Criando uma comunidade de leitores
A autora fala sobre a realidade de muitos países latino-americanos, e suas reflexões e proposições são pertinentes e fazem sentido no contexto do Brasil. Para ela, ensinar a ler e escrever é um desafio que transcende amplamente a alfabetização em sentido estrito. Segundo a autora, o desafio que muitas escolas enfrentam é incorporar todos os alunos à cultura do escrito, é conseguir que todos os seus ex-alunos cheguem a ser membros plenos da comunidade de leitores e escritores. Delia Lerner não usa a palavra “escritor” para se referir àquele que escreve profissionalmente e vende livros, mas sim para indivíduos capazes de integrar a escrita em sua vida de forma viva e vital. “O necessário é fazer da escola uma comunidade de leitores que recorrem aos textos buscando respostas para os problemas que necessitam resolver, tratando de encontrar informação para compreender melhor algum aspecto do mundo que é objeto de suas preocupações”, defende.

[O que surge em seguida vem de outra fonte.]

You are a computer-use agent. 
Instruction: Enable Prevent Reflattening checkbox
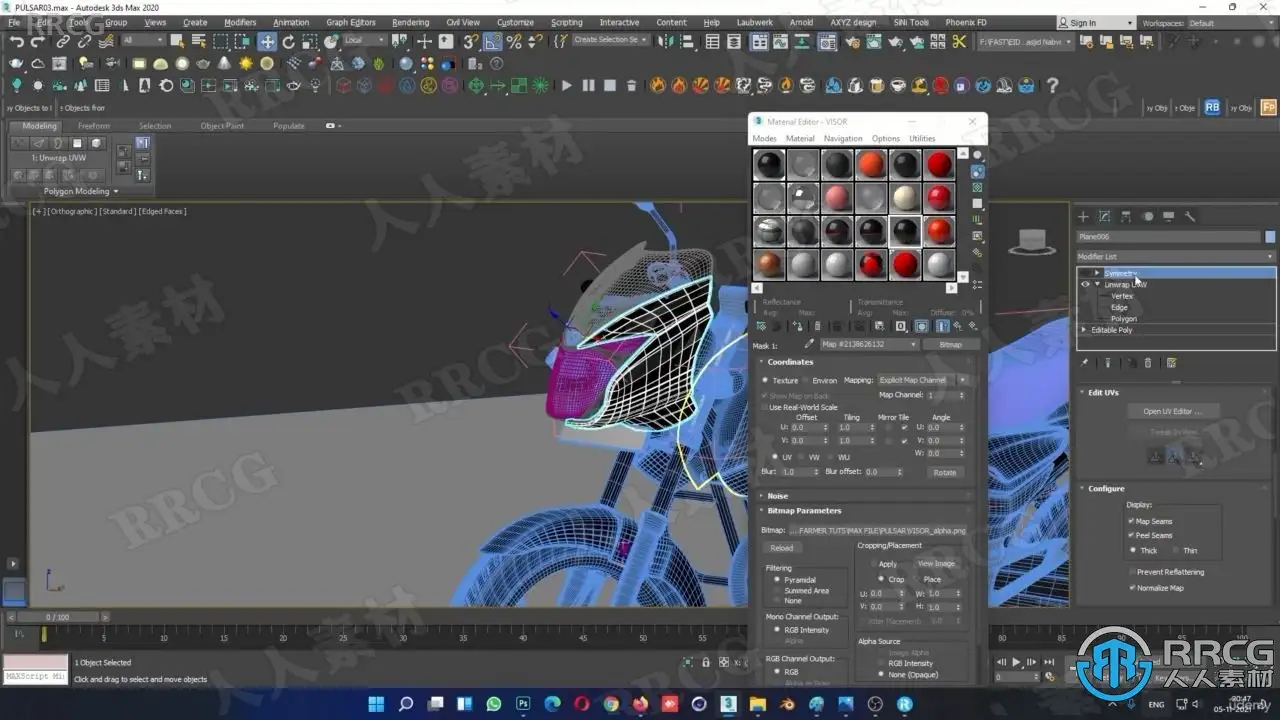[x=1131, y=572]
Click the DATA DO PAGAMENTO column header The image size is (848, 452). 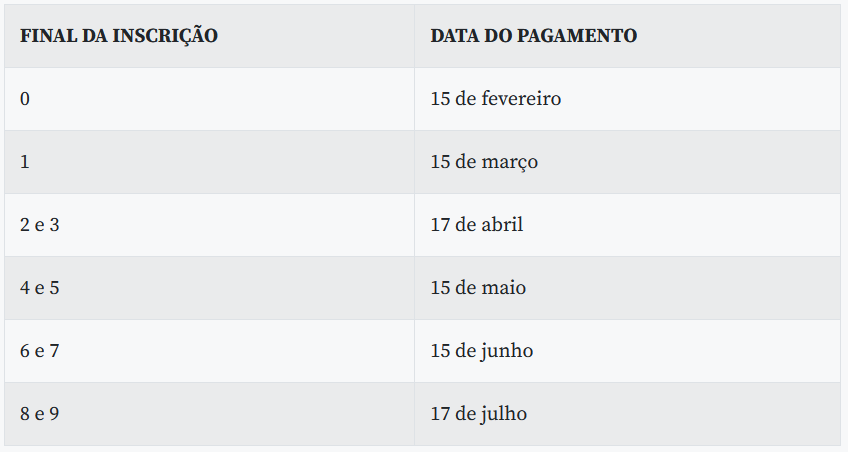click(627, 36)
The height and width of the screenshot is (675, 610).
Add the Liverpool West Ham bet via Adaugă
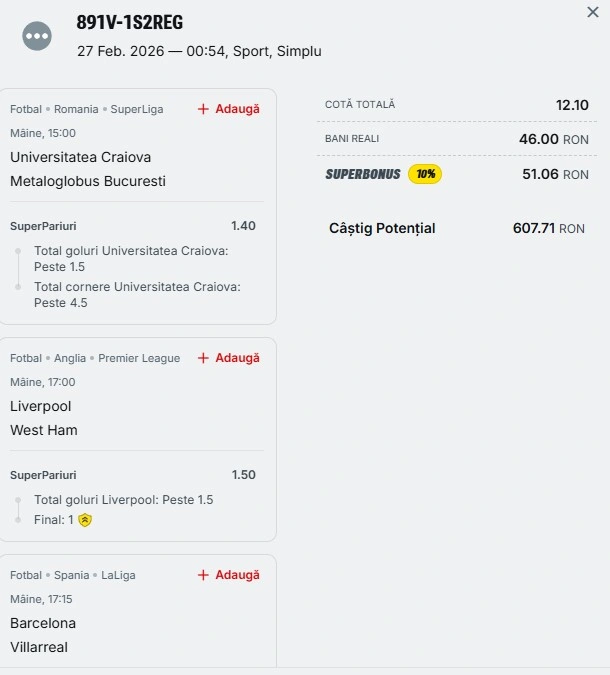coord(237,358)
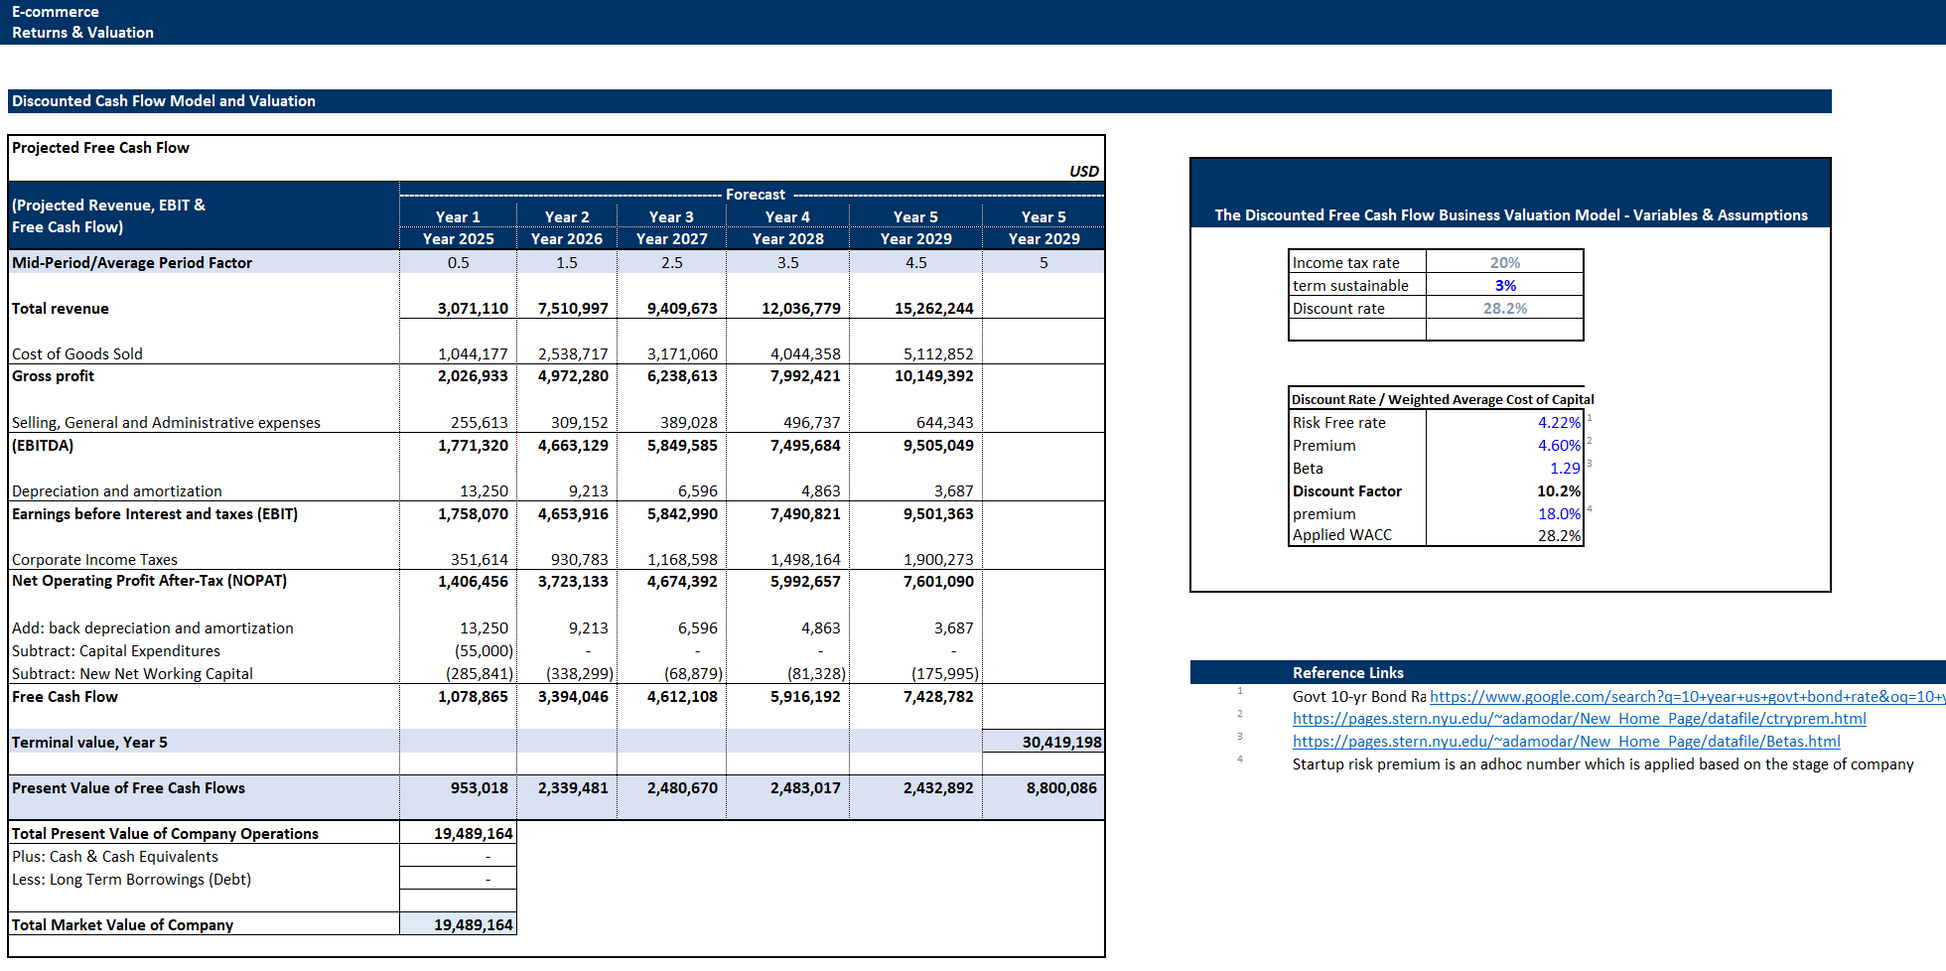Image resolution: width=1946 pixels, height=971 pixels.
Task: Click the Discount rate 28.2% cell
Action: click(1504, 309)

Formando praticantes da leitura e da escrita
A educadora acredita que a aprendizagem da leitura e da escrita, na escola, se dá de um modo que afasta os alunos e alunas dos propósitos que nós, leitores e escritores, perseguimos fora dela. Fora da escola, crianças, jovens e adultos usam a escrita, por exemplo, para estabelecer ou manter contato com alguém. É possível pensar em um e-mail para um amigo que mora em outra cidade ou nas inúmeras mensagens de trabalho que trocamos diariamente, seja por e-mail ou mesmo em aplicativos como WhatsApp e Telegram. Já no âmbito da leitura, os livros de ficção e não ficção servem para conhecer outro mundo possível e para pensar sobre o próprio a partir de uma nova perspectiva.
Se a função da instituição escolar é comunicar saberes e comportamentos culturais às novas gerações, a leitura e a escrita existem nela para serem ensinadas e aprendidas. Mas essa lógica, muitas vezes, faz com que a escola deixe de fora os usos e o sentido que a leitura e a escrita têm para além das paredes do seu edifício. Delia Lerner defende que é preciso abraçar os papéis que a escrita e a leitura cumprem na vida social. O desafio é formar praticantes da leitura e da escrita, e não apenas sujeitos que possam “decifrar” o sistema de escrita, sabendo reconhecer sílabas e palavras. Diante desse panorama, o que fazer para preservar na escola o sentido que a leitura e a escrita têm fora dela? A autora sugere alguns caminhos.
Expandindo as atividades
Em primeiro lugar, é preciso investigar a natureza das atividades realizadas em sala de aula. Muitas delas são mecânicas, como a leitura de textos em voz alta com o objetivo de avaliar os alunos ou então pedir que eles escrevam textos em pouco tempo, sem lhes dar a oportunidade de reflexão. Além disso, a ênfase no ensino do idioma, com suas regras, não pode tomar a dianteira. Segundo Lerner, “o possível é gerar condições didáticas que permitam pôr em cena — apesar das dificuldades e contando com elas — uma versão escolar da leitura e da escrita mais próxima da versão social (não escolar) dessas práticas”.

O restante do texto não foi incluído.